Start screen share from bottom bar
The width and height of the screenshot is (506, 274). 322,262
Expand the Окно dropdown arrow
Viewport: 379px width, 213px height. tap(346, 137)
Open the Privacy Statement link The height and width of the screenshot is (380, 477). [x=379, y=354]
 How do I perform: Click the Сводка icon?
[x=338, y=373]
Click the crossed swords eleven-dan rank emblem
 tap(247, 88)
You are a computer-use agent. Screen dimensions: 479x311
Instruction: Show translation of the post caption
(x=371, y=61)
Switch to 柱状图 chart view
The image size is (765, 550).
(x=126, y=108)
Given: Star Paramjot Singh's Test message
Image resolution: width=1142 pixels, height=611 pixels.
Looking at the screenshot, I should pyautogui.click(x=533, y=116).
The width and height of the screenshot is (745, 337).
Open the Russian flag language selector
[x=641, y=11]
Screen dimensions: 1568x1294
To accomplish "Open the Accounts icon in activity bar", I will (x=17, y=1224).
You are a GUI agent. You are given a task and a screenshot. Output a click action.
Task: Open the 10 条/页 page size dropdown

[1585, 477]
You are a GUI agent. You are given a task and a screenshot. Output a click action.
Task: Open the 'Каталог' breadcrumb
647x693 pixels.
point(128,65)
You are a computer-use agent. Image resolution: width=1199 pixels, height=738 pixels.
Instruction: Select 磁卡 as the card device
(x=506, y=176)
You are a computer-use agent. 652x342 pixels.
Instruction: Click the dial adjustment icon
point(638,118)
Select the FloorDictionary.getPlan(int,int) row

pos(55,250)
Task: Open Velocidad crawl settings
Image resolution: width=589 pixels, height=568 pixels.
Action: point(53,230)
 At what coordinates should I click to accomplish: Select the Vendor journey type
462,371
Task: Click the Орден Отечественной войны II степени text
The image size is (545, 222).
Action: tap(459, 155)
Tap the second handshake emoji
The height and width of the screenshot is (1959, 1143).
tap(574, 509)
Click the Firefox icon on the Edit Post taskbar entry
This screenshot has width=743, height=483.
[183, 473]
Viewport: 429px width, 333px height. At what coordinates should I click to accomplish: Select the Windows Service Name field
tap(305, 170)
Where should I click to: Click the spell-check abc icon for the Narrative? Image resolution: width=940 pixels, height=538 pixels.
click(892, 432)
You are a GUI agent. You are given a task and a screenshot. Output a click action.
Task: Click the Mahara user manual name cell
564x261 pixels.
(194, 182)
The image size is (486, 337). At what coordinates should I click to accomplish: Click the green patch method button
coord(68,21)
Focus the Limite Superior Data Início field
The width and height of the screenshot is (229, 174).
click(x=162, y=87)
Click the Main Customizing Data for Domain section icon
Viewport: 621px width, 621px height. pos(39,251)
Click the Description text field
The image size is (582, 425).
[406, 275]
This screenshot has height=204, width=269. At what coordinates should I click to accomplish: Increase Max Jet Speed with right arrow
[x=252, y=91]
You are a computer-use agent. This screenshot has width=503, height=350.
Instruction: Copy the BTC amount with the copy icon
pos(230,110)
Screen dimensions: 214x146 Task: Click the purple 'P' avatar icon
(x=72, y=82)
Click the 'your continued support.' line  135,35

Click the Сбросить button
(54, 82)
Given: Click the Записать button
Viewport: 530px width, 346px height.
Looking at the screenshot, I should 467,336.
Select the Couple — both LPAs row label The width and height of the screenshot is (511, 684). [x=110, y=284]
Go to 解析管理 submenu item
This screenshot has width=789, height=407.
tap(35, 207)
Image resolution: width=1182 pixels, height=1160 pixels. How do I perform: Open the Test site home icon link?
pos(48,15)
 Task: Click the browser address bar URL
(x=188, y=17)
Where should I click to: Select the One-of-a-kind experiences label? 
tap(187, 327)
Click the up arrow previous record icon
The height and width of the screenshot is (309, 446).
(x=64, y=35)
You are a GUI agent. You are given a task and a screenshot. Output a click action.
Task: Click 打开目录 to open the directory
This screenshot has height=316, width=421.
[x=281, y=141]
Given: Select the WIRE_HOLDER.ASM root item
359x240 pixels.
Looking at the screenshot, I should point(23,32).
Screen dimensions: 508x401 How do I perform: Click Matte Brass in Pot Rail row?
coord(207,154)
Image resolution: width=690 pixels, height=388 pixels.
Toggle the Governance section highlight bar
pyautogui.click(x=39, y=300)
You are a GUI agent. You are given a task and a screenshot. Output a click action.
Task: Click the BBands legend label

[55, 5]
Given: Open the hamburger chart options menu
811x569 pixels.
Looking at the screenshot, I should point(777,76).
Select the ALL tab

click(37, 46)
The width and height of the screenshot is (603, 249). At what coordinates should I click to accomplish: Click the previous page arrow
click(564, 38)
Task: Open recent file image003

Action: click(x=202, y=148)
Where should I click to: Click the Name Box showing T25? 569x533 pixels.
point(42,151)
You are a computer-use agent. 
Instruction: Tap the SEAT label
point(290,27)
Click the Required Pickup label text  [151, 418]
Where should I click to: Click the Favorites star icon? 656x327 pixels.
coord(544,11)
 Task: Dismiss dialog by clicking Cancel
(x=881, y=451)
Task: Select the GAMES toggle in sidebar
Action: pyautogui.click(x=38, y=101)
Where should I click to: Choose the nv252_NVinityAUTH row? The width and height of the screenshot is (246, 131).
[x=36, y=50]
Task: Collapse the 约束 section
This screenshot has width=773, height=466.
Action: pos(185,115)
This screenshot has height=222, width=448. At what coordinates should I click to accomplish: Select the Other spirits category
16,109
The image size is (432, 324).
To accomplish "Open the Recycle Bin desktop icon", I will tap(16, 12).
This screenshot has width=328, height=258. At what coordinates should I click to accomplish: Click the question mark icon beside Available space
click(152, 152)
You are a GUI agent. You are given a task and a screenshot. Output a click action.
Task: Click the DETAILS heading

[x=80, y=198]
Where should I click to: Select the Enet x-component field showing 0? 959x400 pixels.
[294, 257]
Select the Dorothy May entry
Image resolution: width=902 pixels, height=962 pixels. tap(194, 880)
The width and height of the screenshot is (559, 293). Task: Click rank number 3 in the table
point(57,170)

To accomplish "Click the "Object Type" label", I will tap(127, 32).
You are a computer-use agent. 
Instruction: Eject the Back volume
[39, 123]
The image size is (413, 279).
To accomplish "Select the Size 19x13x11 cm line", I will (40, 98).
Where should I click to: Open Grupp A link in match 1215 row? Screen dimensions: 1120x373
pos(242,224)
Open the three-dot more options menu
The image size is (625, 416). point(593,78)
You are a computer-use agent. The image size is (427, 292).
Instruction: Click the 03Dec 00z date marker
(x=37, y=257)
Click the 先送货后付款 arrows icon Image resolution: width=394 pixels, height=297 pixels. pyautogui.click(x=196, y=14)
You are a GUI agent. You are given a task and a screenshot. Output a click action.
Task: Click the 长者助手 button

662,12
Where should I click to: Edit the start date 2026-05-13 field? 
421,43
^^^^^^^^^^^^^^^^
## About this exercise
Copy out all lines of the listing where the word "computer" appears.

## Solution for this task
You are a computer-use agent. Screen dimensions: 479x311
You are a computer-use agent. Image resolution: width=1199 pixels, height=738 pixels.
You are a computer-use agent. 652x342 pixels.
You are a computer-use agent. This screenshot has width=503, height=350.
You are a computer-use agent. 
You are a computer-use agent. 
You are a computer-use agent. The image size is (427, 292).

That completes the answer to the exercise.